Hours of data piling up!

drifting along, calm and composed! *wink*

Howdy everyone, well its exactly mid way to Google Summer of Code 2016, and everything have been going as per the schedule and plan, as I type this looking at the matte screen of the Asus Zenbook that just arrived. No more of criticizing of the Electricity and rain which I have been doing in my previous posts ( **giggle** ) but the internet connectivity still haunts me.

The week started off with spending a day setting up the new Zenbook with dual boot, installing dependencies on Ubuntu (sudo apt-get install blah-blah ), setting up git and repo, and on the other hand hoping that Windows will finish updating… … …one day… …! Ultimately, I decided to turn every automatic things off ( **duh** ) so that I can squeeze some speed out of my Broadband connection ( -___- ).

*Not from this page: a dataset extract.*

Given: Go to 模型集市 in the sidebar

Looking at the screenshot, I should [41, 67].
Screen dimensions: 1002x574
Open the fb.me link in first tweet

Anyways, the completion of transcribing the dictionary to its phonetic representation means I can now concentrate on collecting the training voices from all the contributors. Almost 12 of the speakers have completed their quota of sentences and around 8 speakers are remaining. Once this is completed, I can actually begin the reorganizing of database and then start the training using that database.

In the meantime, there other files to setup. Like, the file containing the ‘phones’ alone ( ml.PHONE ), the file that contains the relative path to the audio files in the wav directory ( ml.FILEIDS ), “wav/speaker1/file_1.wav” , the filler file that contains phonetic representation of sounds and disturbances for a more accurate recognition ( ml.FILLER ).

Talking about making the ml.FILEIDS file, mapping 4993 sentences from 15+ folders with each one having exactly 250 wav files is not going to be easy. But then there is a catch, notepad++ is there to rescue. Column edit mode ( Alt + Shift + up/down ) and Column replace with increment decimal options are available which will save time writing down each file name.

Note: the column edit will only work as long as the character we want to replace is in same column. Now since, the file id is of the form speaker/file_# , I can easily select the # column and replace it with decimal increment option — 1,2,3,4…

So, that’s how the week have panned out and hoping to continue this good run of form ( * That’s the football side of me typing. Euro 2016 commentary style * ).

puts “until then ciao!”